■ WHAT YOU HAVE TO DO
Please gather every line in the data below that contains the word "particular", and copy each of those lines in full.

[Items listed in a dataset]
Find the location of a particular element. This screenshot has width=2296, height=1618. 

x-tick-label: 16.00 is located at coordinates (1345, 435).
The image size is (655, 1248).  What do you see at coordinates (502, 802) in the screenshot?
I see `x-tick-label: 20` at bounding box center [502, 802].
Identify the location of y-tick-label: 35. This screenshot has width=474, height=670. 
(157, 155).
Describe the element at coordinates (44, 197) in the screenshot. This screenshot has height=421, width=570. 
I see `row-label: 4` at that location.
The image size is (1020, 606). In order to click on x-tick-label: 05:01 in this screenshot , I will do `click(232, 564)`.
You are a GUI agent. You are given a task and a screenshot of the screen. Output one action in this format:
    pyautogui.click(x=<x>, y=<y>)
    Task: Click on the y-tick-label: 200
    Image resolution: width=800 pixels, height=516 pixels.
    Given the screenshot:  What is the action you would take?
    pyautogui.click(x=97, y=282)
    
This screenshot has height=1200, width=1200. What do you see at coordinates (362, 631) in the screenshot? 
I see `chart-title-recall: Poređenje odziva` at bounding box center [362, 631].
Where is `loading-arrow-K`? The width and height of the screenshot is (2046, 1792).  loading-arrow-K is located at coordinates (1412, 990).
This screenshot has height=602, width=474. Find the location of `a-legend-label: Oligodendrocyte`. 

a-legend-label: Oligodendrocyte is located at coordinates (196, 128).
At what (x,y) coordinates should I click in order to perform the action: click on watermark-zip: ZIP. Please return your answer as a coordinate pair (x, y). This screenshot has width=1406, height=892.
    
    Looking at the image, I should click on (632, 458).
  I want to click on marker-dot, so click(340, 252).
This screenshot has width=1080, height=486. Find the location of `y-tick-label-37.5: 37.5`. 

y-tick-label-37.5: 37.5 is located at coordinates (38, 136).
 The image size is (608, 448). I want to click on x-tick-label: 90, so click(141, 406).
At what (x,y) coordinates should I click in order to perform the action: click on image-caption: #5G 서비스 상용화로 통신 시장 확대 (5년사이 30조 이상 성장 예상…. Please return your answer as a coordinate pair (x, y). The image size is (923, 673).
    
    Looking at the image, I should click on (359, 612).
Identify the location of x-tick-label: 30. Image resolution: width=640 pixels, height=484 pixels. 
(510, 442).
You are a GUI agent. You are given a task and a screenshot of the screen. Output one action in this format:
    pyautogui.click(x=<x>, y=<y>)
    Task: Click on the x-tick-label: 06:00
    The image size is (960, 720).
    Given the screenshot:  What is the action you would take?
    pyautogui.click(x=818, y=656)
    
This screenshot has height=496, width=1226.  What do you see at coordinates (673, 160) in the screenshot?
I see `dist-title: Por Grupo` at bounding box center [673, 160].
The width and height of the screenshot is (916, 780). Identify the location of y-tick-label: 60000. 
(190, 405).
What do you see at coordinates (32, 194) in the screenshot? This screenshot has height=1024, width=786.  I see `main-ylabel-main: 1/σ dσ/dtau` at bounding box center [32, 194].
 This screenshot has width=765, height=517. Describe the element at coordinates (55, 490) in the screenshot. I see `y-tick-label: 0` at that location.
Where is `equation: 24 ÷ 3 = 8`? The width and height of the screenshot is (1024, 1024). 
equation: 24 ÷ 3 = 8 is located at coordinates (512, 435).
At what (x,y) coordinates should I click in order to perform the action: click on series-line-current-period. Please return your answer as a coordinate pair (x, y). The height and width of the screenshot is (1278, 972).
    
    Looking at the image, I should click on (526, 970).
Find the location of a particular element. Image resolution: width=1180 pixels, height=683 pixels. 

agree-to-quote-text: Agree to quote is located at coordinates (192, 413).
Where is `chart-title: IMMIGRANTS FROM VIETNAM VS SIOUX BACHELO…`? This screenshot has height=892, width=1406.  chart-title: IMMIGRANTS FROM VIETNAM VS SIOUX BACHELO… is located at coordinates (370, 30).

■ WRITTEN REPLY
Find the location of a particular element. This screenshot has width=2296, height=1618. 
Find the location of a particular element. Image resolution: width=1180 pixels, height=683 pixels. 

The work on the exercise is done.